После нескольких визитов к Валерии Митя вступил в переговоры с хозяином заведения, выкупил ее за приличную сумму и снял небольшую, но уютную квартиру в Малом Тишинском переулке с видом на особняк какого-то маститого скульптора, двор которого был заставлен разного размера и различной степени отделки каменными изваяниями. Лера была по-настоящему благодарна и, коль скоро жизнь ее свершила такой крутой зигзаг, решила соответствовать и даже устроилась на курсы английского языка. Обстоятельства ее жизни тоже скоро перестали быть для него секретом: родилась она в Херсоне, училась в Одессе, некоторые перипетии привели ее в Москву.
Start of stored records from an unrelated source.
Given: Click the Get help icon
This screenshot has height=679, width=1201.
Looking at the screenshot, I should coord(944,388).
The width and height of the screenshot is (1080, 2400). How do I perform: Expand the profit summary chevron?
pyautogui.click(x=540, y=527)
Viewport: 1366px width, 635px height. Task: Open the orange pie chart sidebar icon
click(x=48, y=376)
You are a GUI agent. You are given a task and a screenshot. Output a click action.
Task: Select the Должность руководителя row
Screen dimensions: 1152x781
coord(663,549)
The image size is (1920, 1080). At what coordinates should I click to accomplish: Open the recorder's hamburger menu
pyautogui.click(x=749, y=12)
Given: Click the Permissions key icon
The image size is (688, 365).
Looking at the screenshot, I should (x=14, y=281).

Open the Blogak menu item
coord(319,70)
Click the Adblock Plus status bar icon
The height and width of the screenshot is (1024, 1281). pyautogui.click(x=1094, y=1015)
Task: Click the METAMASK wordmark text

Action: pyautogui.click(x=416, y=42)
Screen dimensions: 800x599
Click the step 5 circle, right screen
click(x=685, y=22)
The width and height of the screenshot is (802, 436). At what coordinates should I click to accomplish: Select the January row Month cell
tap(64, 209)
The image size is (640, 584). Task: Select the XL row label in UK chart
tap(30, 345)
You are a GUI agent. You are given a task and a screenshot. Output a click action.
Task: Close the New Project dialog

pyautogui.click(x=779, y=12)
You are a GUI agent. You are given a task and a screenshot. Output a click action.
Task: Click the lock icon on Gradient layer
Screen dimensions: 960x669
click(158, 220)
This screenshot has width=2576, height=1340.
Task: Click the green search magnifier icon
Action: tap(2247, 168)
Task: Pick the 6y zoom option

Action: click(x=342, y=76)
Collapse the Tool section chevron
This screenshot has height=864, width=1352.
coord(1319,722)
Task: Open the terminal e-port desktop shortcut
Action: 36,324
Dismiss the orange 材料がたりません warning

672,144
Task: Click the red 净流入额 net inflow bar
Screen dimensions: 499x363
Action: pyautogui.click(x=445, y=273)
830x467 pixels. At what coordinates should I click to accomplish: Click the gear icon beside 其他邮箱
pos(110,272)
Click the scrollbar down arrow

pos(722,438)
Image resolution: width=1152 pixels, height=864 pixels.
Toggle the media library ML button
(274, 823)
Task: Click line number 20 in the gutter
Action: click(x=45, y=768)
Конечно, он сравнивал их с Кирой: Кира была идеальная жена, Кира была почти совершенство. И все-таки, глядя иногда в окно на мокнущие под дождем скульптуры, он ловил себя на мысли, что по-настоящему, или, как говорил замминистра экономического развития и как никогда не говорил сам Митя, – реально отдыхает именно здесь. С Валерией было ему легко, и в чем состояла эта легкость, ему сложно было объяснить себе. В сравнении с ней Кира казалась ему тяжеловатой, ее образ мыслей отдавал занудством, как и полагалось образу мыслей прилежной девочки-отличницы, и вообще, довольно честно говорил он сам себе, лучшие годы их миновали. И в последнее время, если близость между ними все-таки случалась, обоим им было непонятно, для чего это делается, а разговоров на эту тему не желала вести ни та, ни другая сторона. Они до такой степени были умны и настолько знали друг друга, что существовали как бы сами по себе во всех ипостасях своего супружеского взаимодействия, не теряя, однако, своей главной и легитимной связи даже в своих собственных глазах. И если бы не история с Гошей, которая так больно и поровну ранила их, прежнее существование их текло бы невозмутимо, как воды Ганга, не прекращающие движения от неимоверного количества нечистых стоков. О втором ребенке они никогда не думали всерьез, и это могло бы поправить дело, но теперь это было невозможно по целому комплексу самых разнообразных причин.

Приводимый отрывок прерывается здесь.